Apache Phoenix's salted tables feature saves dev cycles: they pre-split your tables and distribute your data without forcing you to think about hotspotting.
However, using too many buckets to achieve maximal parallelism has drawbacks at read-time, particularly for aggregation or range-scan queries for which locality is more valuable than parallelism. Additionally, tooling for salt bucket management is limited to a one time setting at table creation time, and only the Phoenix client libraries are salt aware.
This presents a challenge for speedily populating large salted tables: we want maximal write parallelism without incurring read penalties.
Since HBase's bulk load tools can run only one reducer per region in the target table, the usual approach is to temporarily increase increase the region count by scripting splits through the HBase shell. After load, regions are compacted down to a more optimal number. The added complexity of binary salt bits makes getting the splitpoints right difficult.

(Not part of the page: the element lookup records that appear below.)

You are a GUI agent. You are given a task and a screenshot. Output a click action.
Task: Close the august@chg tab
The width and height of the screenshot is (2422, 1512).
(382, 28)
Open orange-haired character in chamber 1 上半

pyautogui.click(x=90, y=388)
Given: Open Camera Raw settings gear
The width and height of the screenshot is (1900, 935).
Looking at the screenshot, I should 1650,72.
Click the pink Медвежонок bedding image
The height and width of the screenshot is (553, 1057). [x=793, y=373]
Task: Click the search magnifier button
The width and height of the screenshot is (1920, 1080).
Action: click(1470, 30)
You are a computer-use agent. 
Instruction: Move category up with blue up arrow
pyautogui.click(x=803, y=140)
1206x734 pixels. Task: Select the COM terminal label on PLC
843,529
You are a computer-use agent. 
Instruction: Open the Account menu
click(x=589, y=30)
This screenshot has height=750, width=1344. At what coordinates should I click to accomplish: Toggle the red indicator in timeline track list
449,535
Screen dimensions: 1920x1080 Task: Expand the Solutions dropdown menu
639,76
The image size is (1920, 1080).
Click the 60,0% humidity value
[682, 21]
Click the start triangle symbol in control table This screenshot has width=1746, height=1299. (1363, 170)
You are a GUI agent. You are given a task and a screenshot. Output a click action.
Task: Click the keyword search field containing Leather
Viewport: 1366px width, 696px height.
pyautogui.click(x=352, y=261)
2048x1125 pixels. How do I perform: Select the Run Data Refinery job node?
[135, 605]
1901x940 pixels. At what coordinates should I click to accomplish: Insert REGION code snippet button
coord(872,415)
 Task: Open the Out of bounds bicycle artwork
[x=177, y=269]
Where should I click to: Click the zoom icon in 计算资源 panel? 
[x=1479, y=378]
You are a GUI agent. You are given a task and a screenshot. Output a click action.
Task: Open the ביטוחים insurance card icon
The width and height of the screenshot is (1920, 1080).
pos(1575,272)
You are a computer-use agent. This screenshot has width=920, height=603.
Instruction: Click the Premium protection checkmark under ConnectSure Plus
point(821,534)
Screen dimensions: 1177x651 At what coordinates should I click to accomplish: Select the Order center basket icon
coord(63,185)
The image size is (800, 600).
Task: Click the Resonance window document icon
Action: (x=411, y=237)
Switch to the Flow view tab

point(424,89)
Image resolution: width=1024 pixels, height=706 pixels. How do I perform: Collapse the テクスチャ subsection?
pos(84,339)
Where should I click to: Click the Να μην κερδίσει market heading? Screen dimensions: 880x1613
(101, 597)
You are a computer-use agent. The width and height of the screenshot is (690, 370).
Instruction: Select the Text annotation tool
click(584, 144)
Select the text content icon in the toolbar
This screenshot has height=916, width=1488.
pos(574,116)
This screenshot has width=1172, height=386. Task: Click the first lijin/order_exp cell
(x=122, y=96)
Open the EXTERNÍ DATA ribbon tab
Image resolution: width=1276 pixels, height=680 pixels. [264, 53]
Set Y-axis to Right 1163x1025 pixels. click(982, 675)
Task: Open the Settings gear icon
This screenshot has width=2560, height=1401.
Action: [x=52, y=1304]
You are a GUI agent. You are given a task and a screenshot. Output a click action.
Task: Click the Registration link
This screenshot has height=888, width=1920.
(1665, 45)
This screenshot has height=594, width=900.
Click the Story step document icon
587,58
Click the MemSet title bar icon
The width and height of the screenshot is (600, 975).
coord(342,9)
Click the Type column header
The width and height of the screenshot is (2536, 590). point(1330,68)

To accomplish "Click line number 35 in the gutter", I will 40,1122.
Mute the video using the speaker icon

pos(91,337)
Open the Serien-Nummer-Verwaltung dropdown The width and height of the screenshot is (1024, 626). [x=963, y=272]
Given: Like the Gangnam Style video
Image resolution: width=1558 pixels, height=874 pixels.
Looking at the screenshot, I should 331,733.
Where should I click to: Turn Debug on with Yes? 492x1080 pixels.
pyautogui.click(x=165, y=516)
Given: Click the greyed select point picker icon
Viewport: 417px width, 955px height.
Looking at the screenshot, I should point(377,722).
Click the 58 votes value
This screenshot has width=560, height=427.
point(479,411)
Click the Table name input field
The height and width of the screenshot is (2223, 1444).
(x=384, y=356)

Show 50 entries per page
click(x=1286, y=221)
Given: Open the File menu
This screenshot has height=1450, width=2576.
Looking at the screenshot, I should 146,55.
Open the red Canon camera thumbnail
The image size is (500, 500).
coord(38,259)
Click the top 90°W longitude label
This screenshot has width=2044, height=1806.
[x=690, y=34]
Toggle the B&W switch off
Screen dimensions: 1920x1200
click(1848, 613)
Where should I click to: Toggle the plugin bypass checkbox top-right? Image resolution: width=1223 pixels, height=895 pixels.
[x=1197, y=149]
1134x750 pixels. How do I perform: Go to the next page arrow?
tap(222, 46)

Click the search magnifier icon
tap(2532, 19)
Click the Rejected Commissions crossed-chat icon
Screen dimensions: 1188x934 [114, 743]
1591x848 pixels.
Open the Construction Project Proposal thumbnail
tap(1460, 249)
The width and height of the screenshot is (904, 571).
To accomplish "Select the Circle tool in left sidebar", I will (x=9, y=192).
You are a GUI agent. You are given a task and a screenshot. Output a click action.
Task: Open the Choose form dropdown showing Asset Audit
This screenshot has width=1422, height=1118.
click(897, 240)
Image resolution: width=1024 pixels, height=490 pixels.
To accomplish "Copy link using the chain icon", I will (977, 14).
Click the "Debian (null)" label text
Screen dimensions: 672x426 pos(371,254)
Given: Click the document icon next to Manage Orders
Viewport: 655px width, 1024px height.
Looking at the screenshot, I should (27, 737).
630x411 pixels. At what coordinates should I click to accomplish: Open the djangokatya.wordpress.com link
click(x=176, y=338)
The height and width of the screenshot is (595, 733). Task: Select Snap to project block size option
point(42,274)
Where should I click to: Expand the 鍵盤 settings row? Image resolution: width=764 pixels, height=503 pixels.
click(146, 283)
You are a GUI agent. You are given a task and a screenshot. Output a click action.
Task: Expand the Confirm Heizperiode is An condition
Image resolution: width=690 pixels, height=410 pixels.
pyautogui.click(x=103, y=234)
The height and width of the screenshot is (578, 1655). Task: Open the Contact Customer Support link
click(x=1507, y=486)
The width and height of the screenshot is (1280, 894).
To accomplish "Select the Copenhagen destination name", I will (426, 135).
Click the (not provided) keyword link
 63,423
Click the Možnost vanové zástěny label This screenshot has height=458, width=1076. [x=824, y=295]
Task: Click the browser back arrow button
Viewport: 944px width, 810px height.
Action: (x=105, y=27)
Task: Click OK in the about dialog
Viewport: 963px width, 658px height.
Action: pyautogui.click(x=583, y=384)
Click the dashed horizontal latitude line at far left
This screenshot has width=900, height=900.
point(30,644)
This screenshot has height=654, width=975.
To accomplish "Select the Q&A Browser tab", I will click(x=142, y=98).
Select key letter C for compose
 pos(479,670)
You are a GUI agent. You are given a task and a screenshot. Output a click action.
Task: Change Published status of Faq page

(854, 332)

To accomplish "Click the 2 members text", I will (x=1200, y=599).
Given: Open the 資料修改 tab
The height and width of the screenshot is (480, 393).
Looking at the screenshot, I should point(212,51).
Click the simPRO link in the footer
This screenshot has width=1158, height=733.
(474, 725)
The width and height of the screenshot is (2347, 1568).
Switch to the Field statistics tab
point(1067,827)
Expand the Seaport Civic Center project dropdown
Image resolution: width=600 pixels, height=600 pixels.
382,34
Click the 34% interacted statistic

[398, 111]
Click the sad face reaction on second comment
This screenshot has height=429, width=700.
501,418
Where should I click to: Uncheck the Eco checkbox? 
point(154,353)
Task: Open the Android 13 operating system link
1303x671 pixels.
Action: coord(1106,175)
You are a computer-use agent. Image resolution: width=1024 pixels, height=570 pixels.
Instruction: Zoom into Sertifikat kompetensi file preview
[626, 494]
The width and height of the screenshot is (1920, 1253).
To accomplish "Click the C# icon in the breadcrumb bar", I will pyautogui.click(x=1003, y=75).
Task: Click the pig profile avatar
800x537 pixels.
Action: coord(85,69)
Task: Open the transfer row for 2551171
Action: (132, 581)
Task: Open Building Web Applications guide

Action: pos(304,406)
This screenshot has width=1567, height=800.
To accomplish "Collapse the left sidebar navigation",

This repository is intended to supply a tool that automates analysis of source (Hive) data to pre-split a salted Phoenix table in prep for a bulk load.
The tool does the following at runtime:
- Runs a Hive query to compute even "buckets" of values for a column which should match the "leftmost" field in the target Phoenix table's primary key
- Iterate through query results to generate an array of splitpoints
- Issue the HBase admin commands to split the table at those splitpoints
Building:
mvn clean package
Usage:
java -jar target/SaltSplitter-0.0.1-SNAPSHOT.jar conf/example.props
Setup:
# Create source 'example' Hive table
hive -f setup/hive-ddl.sql
# Put data in the source table
hdfs dfs -mkdir /user/root/example
hdfs dfs -put /var/log/ambari-agent/ambari-agent.log /user/root/example/
# Create the 'example' Phoenix table
/usr/hdp/current/phoenix-client/bin/psql.py setup/phoenix-ddl.sql
Configuration is exposed in the conf directory.
Make sure to set the correct number of salt buckets in conf/example.props
.
The argument to the ntile UDF in conf/query.sql
specifies how many additional region splits to execute.
Run the Bulk Load:
HADOOP_CLASSPATH=/etc/hbase/conf hadoop jar /usr/hdp/current/phoenix-client/phoenix-client.jar org.apache.phoenix.mapreduce.CsvBulkLoadTool --table EXAMPLE --input /user/root/example/